Establishing Biosurveillance Networks in Western Asia
Western Asia represents a regional hotspot for emerging infectious diseases, yet wildlife species that potentially harbor these pathogens are understudied. EcoHealth Alliance is working with regional collaborators to create the first-ever wildlife biosurveillance network in Western Asia to identify, track, and analyze zoonotic pathogens in the region, particularly within bat populations.
Bats are exceedingly diverse (1,300+ species globally), highly mobile, and ecologically and economically important wildlife, but are also natural hosts to infectious pathogens that can infect humans. Research on the diversity and distribution of bat species in Western Asia is severely limited, which affects our understanding of the bat-borne pathogens in the region that may threaten human and wildlife health.

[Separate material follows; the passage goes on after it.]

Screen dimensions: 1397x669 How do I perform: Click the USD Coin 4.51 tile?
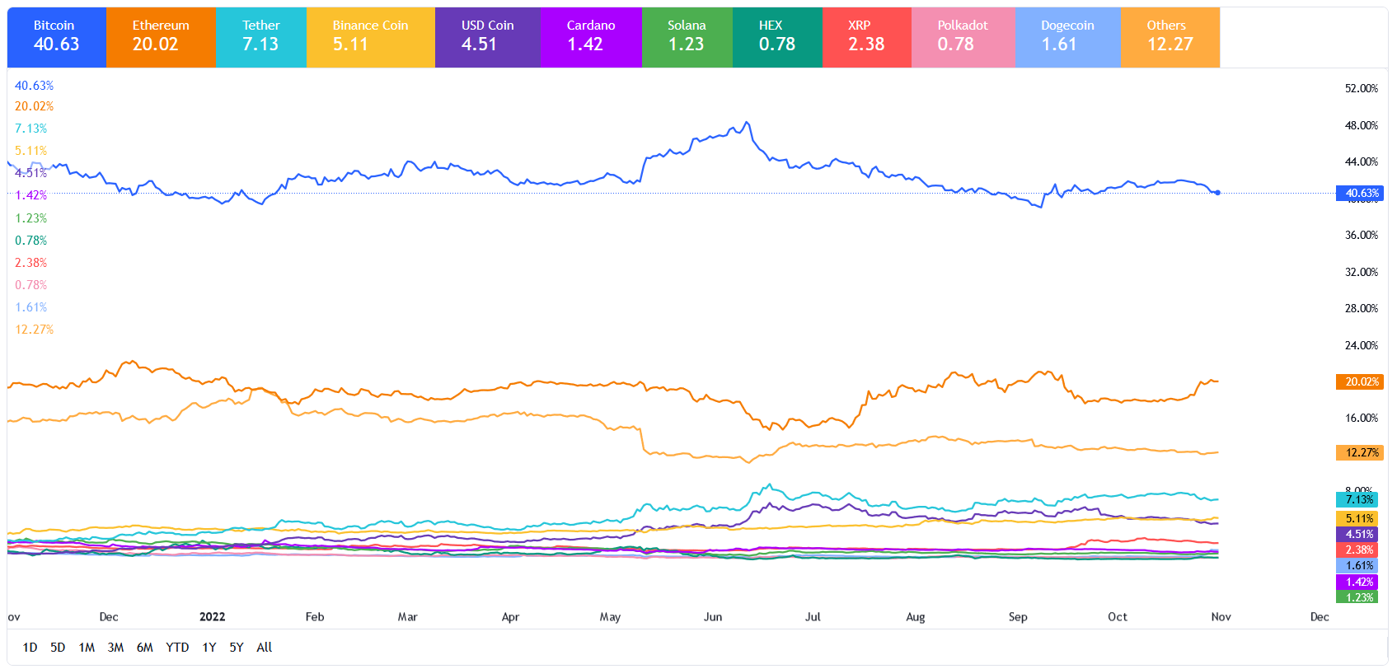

The hotspots map of global emerging disease developed by EcoHealth Alliance identifies Western Asia as a region where zoonotic disease could potentially spillover into human populations. However, we know relatively little about what pathogens are circulating in wildlife in the region, or if there is a genuine on-the-ground threat of bat-borne pathogens to humans, livestock, and other wildlife species. EcoHealth Alliance aims to change this.
In October 2017, EcoHealth Alliance launched a collaborative One Health research project to fill this gap: the Western Asia Bat Research Network (WAB-Net). The primary goal of this new project is to characterize the diversity of bats and associated coronaviruses in the region. Specifically, scientists from EcoHealth Alliance will provide hands-on training in safely capturing and handling bats to obtain non-lethal samples that will be sent to regional laboratories for the detection of coronaviruses. A second goal of WAB-Net is to establish a network of bat researchers and public health experts to promote collaborations in zoonotic disease research and biosurveillance. Using a One Health framework, WAB-Net aims to identify win-win solutions to reduce the threat of zoonotic pathogens to human health and promote bat conservation in Western Asia.
The desert long-eared bat is native to the Middle East
Currently, WAB-Net is working closely with scientists in four high-engagement countries in the region, including representatives from the R. Lugar Public Health Research Center (Georgia), Royal Scientific Society (Jordan), Boğaziçi University (Turkey), and the University of Veterinary & Animal Sciences – Lahore (Pakistan). WAB-Net will support field-to-lab fellowships between countries and embody a "Bats for Peace" mission by promoting data-sharing and a culture of meaningful transboundary scientific collaboration, especially as participation in WAB-Net expands across the region.
WAB-Net is fully funded by a grant from the Cooperative Biological Engagement Program of the United States Department of Defense – Defense Threat Reduction Agency.